Question

A conductor ab of arbitrary shape carries current \[I\]flowing from b to a. The length vector \[\overrightarrow {ab} \]is oriented from a to b. The force \[\overrightarrow F \] experienced by the conductor in a uniform magnetic field \[\overrightarrow B \] is.
(A) \[\overrightarrow F = - I(\overrightarrow {ab} \times B)\]
(B) \[\overrightarrow F = I(B \times \overrightarrow {ab} )\]
(C) \[\overrightarrow F = - I(\overrightarrow {ba} \times B)\]
(D) All of these

Answer 1

Hint:We should know the formula for force on a current-carrying wire.
We should know the identity of\[(A \times B) = - (B \times A)\].We should know the reversal of a vector \[\overrightarrow {ab} = - \overrightarrow {ba} \].

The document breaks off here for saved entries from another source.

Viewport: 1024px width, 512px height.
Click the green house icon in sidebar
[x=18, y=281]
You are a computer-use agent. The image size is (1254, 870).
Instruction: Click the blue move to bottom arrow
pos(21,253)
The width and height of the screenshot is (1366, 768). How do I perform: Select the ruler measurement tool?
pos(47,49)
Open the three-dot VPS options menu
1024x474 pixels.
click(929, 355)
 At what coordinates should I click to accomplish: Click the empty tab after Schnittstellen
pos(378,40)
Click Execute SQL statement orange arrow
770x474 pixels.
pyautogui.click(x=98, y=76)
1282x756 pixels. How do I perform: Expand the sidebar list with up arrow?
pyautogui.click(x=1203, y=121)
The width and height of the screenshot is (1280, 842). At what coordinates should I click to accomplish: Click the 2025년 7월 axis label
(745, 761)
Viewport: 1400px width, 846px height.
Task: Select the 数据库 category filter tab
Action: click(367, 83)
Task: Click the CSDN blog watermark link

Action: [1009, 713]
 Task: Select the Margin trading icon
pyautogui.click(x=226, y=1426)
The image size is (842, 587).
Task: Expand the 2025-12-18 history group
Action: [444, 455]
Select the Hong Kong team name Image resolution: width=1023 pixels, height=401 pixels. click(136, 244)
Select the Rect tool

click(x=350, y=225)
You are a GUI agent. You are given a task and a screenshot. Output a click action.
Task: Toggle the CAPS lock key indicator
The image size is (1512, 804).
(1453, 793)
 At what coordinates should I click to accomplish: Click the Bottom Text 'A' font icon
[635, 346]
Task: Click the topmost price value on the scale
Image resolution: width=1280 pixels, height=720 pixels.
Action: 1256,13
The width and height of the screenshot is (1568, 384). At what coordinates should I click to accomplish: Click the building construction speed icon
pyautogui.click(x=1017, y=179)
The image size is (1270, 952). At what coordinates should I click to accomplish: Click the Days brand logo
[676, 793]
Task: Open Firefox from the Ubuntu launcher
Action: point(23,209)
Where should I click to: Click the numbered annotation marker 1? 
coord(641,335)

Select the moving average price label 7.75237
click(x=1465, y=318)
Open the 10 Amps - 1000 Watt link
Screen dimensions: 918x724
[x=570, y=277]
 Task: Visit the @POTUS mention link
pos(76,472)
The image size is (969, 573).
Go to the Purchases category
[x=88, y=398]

Complete step by step answer:
A magnetic field is a vector quantity that describes the magnetic influence on moving electric charges, electric currents, and magnetized materials. A charge that is moving in a magnetic field experiences a force normal to its velocity and the magnetic field. Lorentzforce, the force exerted on a charged particle q moving with velocity v through an electric field E and magnetic field B. The entire electromagnetic force F on the charged particle is called the Lorentz force (after the Dutch physicist Hendrik A. Lorentz) and is given by
\[F\; = \;qE\; + \;\left( {qv\; \times \;B} \right)\]
Let us consider a wire of length ab, and a current is passing from b to a.
Then force experienced on the wire is,

We know that,
\[dF = I(dl \times B)\]
By integrating this we can find the value of F.
\[\int {dF} = \int\limits_b^a {I(dl \times B)} \]
\[\int {dF} = I\int\limits_b^a {(dl \times B)} \]
\[F = I(ba \times B)\]- - - - - - - - - - - - - - - - - - (1)
So Option (C) is correct.
We know that \[\overrightarrow {ab} = - \overrightarrow {ba} \] . - - - - - - - - - - - - - - - - - - (2)
By rearranging (1) using (2)
We get,
\[F = I(ba \times B) = - I(ab \times B)\]- - - - - - - - - - - - - - - - - - (3)
Hence Option (A) is correct.
Again we know that \[(A \times B) = - (B \times A)\]- - - - - - - - - - - - - - - - - - (4)
By rearranging (3) using (4),
we get,
So,
\[\begin{gathered}
F = - I(ab \times B) \\
= - I( - B \times ab) \\
= I(B \times ab) \\
\end{gathered} \]
Since options (A), (B), (C) are correct, hence the correct Option is (D)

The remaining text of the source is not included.